Implications for Practice

Previous work has found that it is possible to administer the MMSE, the GDS, and the MoCA through a standard telemedicine interface (Abdolahi et al., 2014; Loh et al., 2004; Montani et al., 1997; Stillerova et al., 2016). Our study extends this work by adding important reliability information on commonly used measures of cognitive function and caregiver coping when used with telemedicine. Uniquely, we provide new information on the feasibility of telemedicine assessment when used directly to participants’ home.

Taken together, the early foundational studies, coupled with our work, point to a promising future for telemedicine dementia care. A 40% increase in the number of people with AD is expected in the next 10 years (Alzheimer’s Association, 2016) and the traditional clinic-based assessment modality of care will be stretched thin. Telemedicine care can ease the demand on in-clinic care. However, despite the advances in modern telemedicine care, Medicare does not cover direct-to-home telemedicine care for all U.S. beneficiaries. Telemedicine visits are covered if the patient lives in a designated rural area and receives care at a medical facility known as an “originating site” (U.S. Department of Health and Human Services, Centers for Medicare and Medicaid Services, 2015). Thus, although direct-to-home AD care is a promising alternative to families, it is not available to many older American adults.

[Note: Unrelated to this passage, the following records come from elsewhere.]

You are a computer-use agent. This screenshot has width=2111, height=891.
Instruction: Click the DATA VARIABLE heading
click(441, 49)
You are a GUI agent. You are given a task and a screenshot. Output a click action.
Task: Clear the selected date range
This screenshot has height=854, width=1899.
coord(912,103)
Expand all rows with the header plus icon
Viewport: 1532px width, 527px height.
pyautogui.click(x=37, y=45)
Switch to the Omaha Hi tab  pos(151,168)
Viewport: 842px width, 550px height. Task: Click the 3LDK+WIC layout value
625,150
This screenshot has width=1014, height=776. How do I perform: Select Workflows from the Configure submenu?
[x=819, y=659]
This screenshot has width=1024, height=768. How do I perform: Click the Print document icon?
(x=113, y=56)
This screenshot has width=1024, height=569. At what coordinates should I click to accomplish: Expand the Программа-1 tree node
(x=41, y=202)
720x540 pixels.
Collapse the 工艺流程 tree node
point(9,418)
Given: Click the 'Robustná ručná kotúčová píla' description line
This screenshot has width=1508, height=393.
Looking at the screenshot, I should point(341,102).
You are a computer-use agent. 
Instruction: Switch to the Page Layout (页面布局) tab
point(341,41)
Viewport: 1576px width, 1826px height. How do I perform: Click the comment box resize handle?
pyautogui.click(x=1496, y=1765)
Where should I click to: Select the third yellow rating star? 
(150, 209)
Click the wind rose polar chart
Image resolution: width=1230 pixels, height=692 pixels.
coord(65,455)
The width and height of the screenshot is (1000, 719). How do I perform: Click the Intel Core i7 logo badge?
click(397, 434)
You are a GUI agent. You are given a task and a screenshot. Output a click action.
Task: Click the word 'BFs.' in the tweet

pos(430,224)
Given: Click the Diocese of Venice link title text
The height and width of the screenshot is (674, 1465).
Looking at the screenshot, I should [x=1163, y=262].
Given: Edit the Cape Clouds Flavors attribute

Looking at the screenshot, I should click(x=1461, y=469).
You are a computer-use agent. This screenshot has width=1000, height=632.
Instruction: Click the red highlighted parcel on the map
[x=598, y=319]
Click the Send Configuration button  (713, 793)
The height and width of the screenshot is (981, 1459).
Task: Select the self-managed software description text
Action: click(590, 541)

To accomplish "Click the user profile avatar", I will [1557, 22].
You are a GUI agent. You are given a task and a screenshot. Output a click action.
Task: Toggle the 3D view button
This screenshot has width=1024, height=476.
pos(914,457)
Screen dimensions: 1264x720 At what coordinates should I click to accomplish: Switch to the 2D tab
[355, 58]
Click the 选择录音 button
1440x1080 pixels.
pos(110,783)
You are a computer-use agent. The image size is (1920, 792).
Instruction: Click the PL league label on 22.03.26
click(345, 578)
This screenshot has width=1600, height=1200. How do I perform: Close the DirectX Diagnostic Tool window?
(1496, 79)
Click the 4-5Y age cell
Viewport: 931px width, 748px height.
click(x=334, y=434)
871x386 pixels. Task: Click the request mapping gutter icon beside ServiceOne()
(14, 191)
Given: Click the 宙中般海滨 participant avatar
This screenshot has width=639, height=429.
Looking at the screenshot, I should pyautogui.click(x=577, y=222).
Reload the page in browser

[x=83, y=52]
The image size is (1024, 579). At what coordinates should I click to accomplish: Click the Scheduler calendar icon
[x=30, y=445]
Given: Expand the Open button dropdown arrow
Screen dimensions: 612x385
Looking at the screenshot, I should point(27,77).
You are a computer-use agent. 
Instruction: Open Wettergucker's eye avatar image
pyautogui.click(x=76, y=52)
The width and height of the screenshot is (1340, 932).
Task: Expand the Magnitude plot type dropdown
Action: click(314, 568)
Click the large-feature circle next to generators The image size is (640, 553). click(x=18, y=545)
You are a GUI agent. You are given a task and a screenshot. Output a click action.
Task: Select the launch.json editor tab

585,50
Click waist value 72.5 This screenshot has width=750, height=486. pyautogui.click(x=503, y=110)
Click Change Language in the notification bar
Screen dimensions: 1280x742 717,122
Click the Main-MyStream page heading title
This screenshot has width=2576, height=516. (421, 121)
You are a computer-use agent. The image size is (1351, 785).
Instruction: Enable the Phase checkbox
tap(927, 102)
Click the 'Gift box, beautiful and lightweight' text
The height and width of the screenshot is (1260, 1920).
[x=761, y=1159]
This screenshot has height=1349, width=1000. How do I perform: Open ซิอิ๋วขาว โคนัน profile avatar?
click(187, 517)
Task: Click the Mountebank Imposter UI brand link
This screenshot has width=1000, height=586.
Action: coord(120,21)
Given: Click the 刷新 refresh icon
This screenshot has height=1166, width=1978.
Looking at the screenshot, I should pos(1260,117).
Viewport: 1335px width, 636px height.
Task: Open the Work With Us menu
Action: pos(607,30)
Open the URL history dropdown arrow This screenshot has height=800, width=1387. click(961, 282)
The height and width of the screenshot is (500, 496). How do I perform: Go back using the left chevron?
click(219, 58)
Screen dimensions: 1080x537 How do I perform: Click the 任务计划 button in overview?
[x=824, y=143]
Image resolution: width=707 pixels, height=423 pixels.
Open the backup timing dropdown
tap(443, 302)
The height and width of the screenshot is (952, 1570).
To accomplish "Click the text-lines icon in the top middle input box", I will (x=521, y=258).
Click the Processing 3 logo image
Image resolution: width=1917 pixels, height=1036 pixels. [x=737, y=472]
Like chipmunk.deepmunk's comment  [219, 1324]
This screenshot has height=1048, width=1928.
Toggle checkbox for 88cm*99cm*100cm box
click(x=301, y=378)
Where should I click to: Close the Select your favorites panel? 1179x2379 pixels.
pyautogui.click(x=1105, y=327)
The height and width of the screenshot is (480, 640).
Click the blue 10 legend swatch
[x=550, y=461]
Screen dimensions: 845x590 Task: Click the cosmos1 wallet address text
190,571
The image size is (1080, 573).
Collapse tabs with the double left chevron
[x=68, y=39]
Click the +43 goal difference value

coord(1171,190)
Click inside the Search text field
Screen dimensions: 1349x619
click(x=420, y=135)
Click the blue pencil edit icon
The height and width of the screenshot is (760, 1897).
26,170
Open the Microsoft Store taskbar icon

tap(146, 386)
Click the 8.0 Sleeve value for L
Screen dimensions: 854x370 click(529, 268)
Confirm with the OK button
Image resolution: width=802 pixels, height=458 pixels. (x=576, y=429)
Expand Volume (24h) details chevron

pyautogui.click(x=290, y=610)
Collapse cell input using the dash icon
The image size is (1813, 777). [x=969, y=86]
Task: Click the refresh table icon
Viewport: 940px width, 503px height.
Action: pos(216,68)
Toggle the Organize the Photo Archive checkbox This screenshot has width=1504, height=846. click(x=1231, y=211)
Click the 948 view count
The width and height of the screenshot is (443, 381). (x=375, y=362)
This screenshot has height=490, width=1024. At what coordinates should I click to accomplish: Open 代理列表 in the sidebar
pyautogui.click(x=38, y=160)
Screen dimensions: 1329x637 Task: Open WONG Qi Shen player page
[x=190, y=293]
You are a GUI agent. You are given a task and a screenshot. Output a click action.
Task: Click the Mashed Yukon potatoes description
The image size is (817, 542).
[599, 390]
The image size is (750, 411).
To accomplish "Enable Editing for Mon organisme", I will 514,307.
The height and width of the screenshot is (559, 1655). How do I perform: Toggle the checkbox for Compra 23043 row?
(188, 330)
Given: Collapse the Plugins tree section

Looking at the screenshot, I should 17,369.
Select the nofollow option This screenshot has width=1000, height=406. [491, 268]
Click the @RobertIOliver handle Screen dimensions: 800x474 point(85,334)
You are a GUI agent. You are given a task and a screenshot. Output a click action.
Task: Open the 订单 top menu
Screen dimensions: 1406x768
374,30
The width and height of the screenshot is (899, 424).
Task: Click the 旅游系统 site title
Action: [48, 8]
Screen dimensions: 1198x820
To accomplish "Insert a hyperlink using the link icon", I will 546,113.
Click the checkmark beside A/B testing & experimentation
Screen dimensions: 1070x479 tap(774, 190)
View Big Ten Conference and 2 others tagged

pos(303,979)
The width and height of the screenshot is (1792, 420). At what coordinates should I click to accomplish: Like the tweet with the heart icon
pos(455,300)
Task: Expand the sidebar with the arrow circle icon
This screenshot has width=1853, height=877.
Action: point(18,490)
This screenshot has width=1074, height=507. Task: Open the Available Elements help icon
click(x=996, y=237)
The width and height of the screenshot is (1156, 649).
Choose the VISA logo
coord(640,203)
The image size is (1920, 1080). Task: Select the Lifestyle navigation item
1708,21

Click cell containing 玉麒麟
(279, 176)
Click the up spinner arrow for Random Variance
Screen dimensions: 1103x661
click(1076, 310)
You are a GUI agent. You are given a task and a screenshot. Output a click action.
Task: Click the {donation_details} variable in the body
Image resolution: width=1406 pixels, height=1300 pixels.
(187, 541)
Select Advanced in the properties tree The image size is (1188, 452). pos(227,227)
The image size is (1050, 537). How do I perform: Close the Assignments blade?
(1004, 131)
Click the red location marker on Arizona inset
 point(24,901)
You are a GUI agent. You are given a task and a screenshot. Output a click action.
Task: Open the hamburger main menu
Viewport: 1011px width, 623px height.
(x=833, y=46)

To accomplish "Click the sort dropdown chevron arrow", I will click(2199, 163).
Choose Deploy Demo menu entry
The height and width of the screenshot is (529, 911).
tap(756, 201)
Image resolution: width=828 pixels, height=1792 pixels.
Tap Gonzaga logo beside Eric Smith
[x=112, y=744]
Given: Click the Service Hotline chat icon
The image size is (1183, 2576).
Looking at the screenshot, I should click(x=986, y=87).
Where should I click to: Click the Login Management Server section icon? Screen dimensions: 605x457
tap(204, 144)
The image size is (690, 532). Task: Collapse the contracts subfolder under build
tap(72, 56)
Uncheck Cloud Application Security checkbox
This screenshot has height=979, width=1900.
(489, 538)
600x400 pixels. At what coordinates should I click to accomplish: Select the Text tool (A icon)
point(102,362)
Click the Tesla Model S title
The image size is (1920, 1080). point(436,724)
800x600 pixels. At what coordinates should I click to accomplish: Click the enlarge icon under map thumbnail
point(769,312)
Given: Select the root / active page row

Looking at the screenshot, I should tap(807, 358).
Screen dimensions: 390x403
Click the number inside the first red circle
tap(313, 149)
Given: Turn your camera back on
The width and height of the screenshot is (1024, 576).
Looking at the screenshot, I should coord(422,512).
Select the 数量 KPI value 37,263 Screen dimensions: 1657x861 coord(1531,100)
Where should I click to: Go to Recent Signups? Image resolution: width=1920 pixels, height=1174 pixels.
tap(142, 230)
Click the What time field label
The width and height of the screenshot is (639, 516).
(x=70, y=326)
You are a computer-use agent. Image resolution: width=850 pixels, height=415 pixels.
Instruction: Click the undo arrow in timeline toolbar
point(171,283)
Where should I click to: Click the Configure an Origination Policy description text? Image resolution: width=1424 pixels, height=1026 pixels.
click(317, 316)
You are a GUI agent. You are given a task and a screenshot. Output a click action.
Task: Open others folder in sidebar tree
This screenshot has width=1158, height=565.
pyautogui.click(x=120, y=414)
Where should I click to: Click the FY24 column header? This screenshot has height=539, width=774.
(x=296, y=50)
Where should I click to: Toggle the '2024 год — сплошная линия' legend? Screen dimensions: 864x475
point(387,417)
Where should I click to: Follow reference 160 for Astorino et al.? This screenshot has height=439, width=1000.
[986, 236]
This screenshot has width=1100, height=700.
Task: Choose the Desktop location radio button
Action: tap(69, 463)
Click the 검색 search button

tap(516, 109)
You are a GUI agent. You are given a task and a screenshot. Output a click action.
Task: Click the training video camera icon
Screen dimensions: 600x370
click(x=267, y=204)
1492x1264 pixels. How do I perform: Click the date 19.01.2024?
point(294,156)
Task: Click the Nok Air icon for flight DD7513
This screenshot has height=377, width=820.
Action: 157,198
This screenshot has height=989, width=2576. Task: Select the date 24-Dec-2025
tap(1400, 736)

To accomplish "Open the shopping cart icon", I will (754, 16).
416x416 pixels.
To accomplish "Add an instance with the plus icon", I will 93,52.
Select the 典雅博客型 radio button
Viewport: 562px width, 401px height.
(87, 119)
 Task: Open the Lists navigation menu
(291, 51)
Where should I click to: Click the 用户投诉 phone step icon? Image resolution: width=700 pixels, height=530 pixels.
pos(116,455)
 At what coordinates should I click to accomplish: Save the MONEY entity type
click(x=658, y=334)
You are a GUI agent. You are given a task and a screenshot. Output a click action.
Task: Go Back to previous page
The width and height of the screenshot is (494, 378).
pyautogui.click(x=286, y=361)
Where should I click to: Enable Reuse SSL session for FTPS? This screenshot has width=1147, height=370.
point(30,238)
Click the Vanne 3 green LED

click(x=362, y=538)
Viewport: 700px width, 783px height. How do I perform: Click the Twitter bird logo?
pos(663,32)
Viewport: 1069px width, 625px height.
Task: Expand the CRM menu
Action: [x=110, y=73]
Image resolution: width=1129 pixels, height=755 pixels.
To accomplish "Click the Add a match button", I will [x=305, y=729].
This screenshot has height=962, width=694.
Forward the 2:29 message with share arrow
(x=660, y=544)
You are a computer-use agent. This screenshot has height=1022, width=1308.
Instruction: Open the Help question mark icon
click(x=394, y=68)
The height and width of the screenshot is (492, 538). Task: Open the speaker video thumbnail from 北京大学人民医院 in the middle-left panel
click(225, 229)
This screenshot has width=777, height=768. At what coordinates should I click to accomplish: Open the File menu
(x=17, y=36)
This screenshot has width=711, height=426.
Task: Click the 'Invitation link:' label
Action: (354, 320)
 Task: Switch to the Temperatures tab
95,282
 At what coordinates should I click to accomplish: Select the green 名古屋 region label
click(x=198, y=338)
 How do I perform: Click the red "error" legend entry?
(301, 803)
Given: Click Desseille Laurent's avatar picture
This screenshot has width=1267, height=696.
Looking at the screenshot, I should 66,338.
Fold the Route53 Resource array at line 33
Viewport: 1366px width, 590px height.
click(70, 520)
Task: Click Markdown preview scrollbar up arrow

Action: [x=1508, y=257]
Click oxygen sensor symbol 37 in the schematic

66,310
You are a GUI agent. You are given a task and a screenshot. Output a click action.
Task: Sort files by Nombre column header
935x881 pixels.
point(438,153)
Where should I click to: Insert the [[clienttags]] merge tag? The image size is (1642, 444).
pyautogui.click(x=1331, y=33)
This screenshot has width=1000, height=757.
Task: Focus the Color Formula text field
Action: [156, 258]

Although telemedicine care may not be an option for all, it has the potential to meet the needs of many families living with ADRD. Armed with knowledge that the measures in our study can be used remotely, directly to the homes of with persons with AD, gerontologists may expand their care across the geographic, economic, and psychological barriers that stymie easy access to dementia care. Our study also opens new avenues of caregiver assessment and support. Using the reliable measures from this study, our future work will examine the quality of dementia care using this direct-to-home telemedicine model (ACT-ON, Phase II), as well as the feasibility of providing caregiver support.

Funding

The project described was funded by the Oregon Health Authority’s State Innovation Model grant, supported by funding Opportunity Number CMS-1G1-12-001 from the U.S. Department of Health and Human Services, Centers for Medicare & Medicaid Services and the content provided is solely the responsibility of the authors and do not necessarily represent the official views of HHS or any of its agencies. This work was also supported by the National Institute on Aging (P30-AG008017, P30AG024978).